Ur Management Tool
I don't use a bin/activate script. Instead, I use shell macros:
activate () {
export VIRTUAL_ENV="$(pwd -P)"
_OLD_VIRTUAL_PATH="$PATH"
PATH="$VIRTUAL_ENV/bin:$PATH"
hash -r
_OLD_VIRTUAL_PROMPT="$PROMPT"
PROMPT="%{%B%F{cyan}%}py:$(basename $VIRTUAL_ENV)%{%f%b%} $PROMPT"
}
deactivate () {
if [ -n "$_OLD_VIRTUAL_PATH" ]
then
PATH="$_OLD_VIRTUAL_PATH"
unset _OLD_VIRTUAL_PATH
fi
hash -r
if [ -n "$_OLD_VIRTUAL_PROMPT" ]
then
PS1="$_OLD_VIRTUAL_PROMPT"
unset _OLD_VIRTUAL_PROMPT
fi
unset VIRTUAL_ENV
unset PYTHONHOME
unset PYTHONPATH
}
I want to rely as much as possible on Debian packages instead of pip, so I don't have install_requires in setup.py or a requirements.txt file.
So, some manual setup will be required: sudo apt-get install python3-paramiko sudo apt-get install python3-lxml sudo apt-get install python3-dnspython
You can install these using pip3, too: paramiko lxml dnspython3
I want to be able to edit in the source directory, so I use -e after running activate:
pip3 install -e .
Then, when activated, "urm" will work.

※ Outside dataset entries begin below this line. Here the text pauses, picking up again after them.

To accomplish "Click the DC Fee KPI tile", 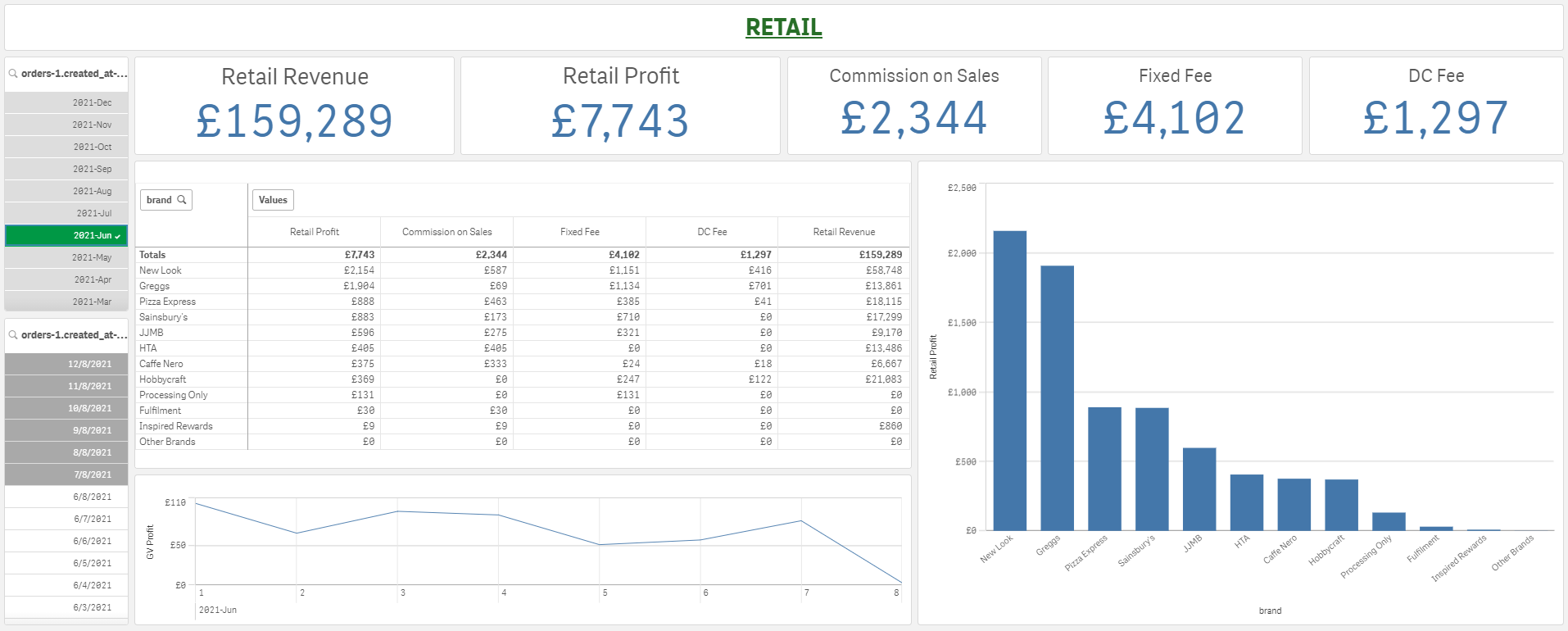I will [x=1435, y=106].
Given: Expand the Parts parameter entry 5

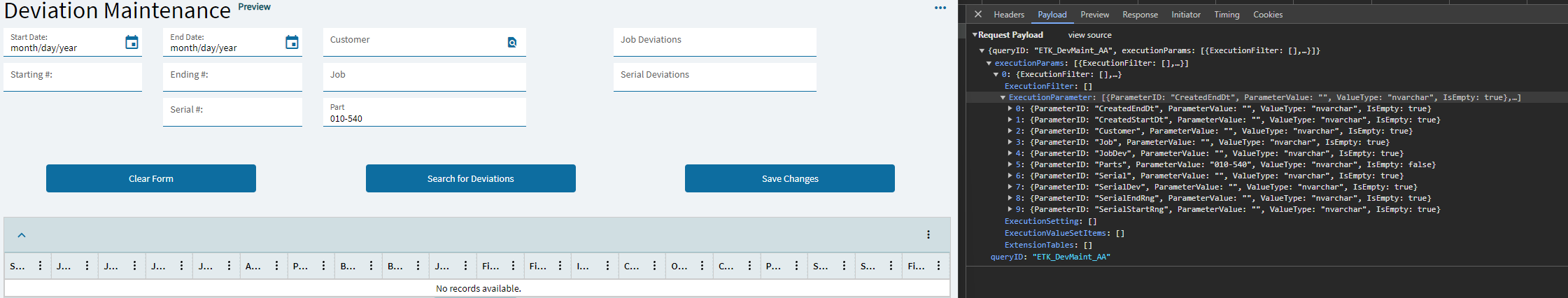Looking at the screenshot, I should coord(1010,164).
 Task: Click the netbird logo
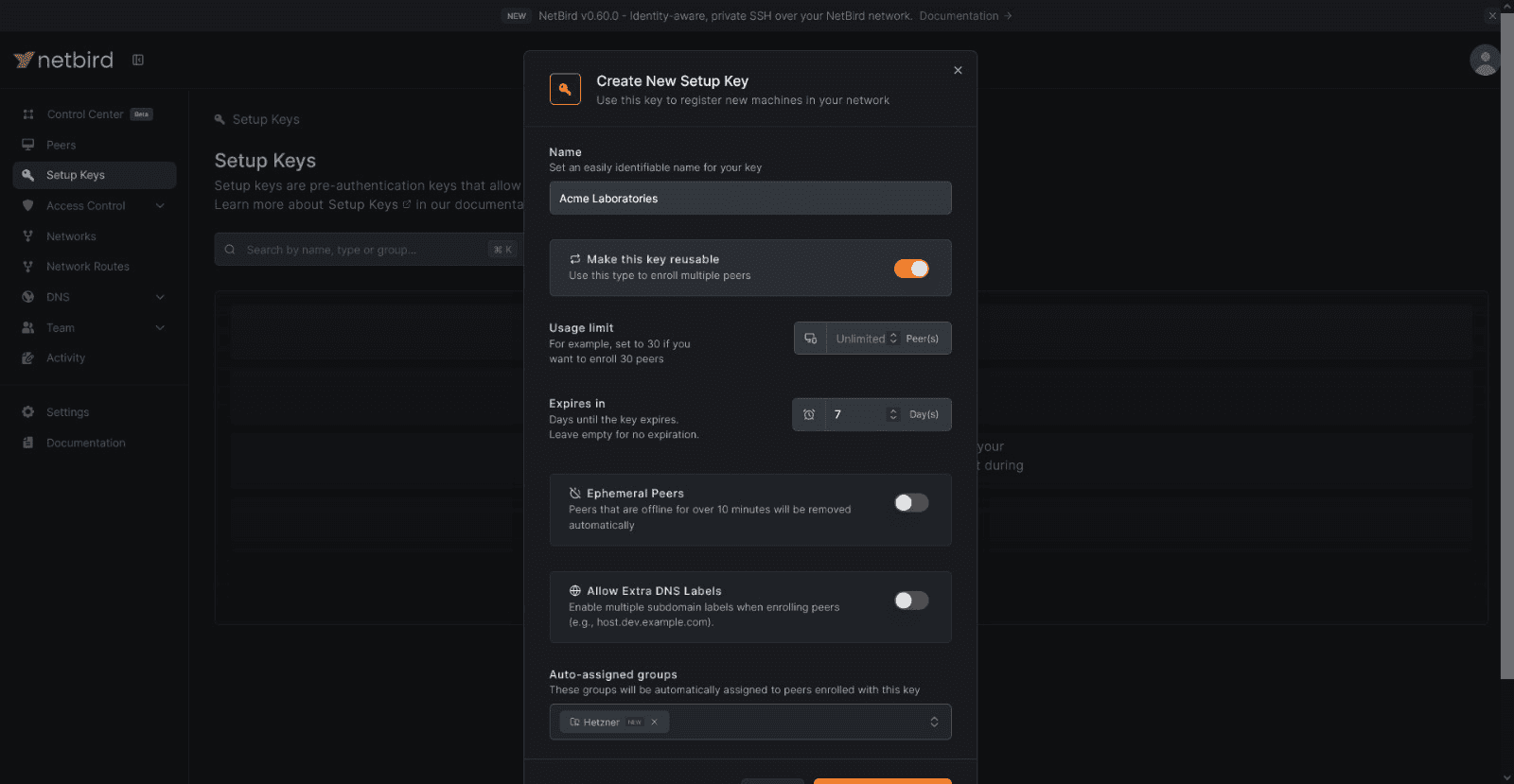point(63,61)
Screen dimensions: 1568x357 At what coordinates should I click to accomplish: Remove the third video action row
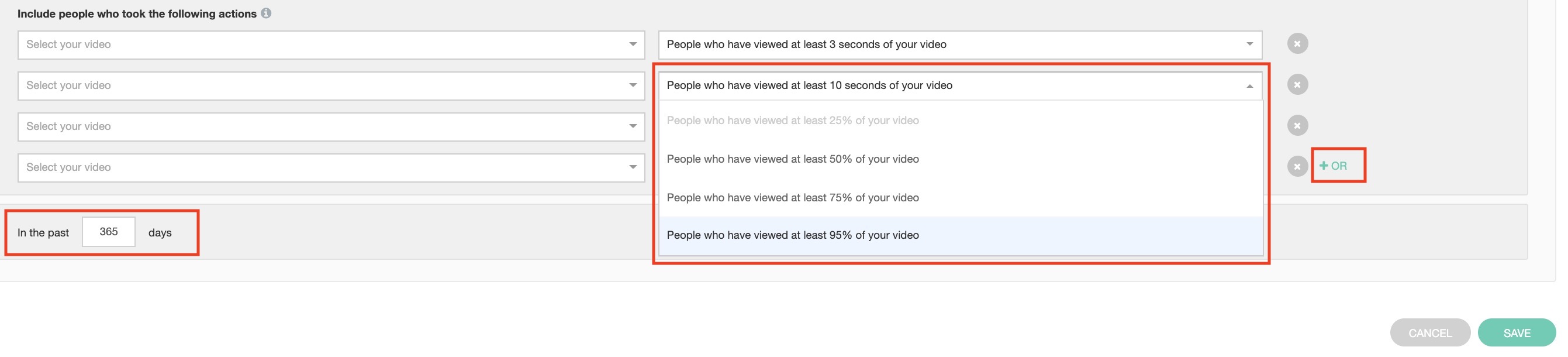pos(1297,125)
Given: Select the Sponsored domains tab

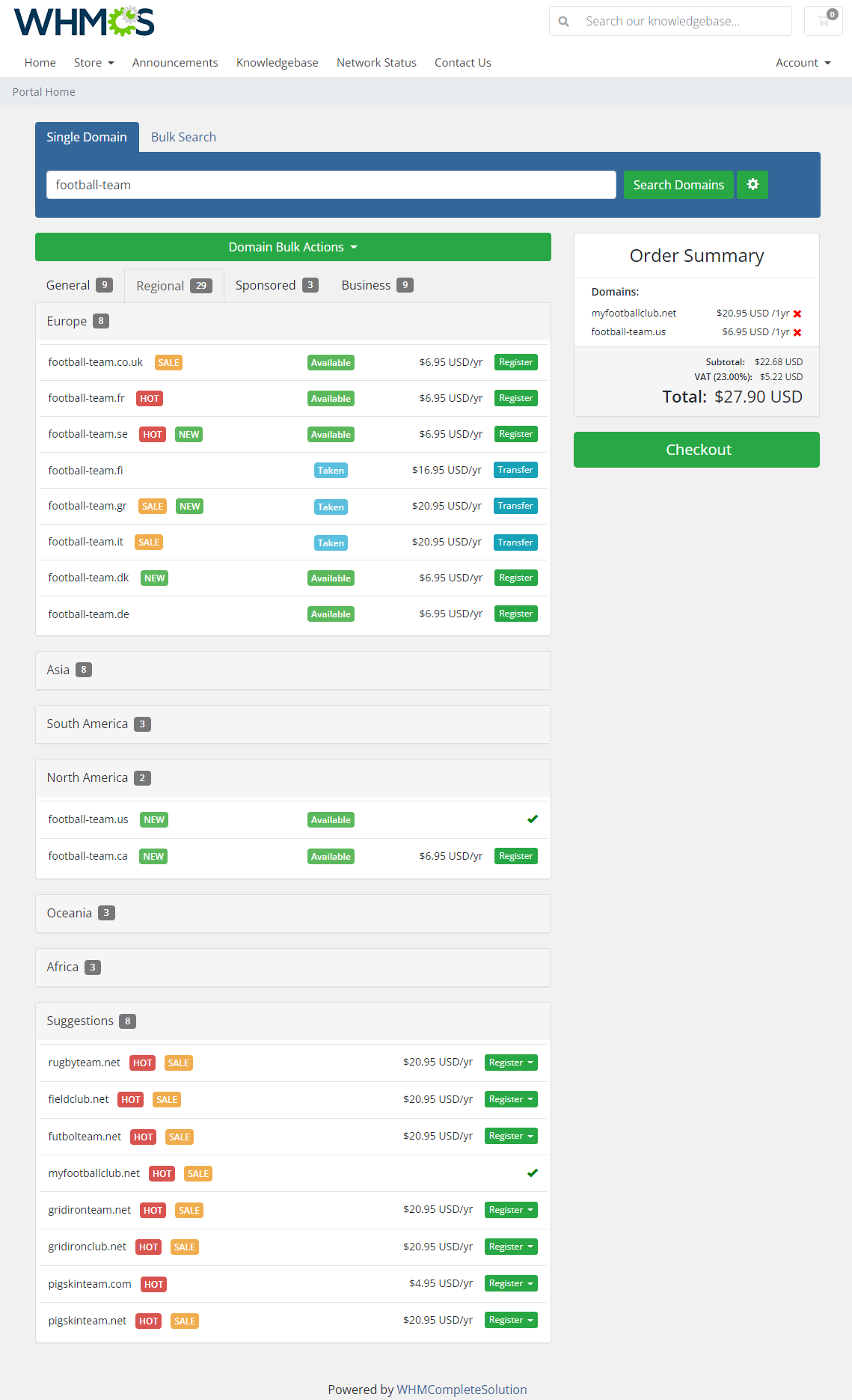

Alternatively, ~/.local/bin/urm will also work. This can be linked from ~/bin/urm so that activate and deactivate are not required.
I realize this is not best practice, but when I have an NFS-shared source directory, all I have to do on a new machine is to activate and run "pip3 install -e ." and do the required apt-get installations to have something running. This is often easier and faster than installing the dependencies to have pip3 do a full build on the dependent packages.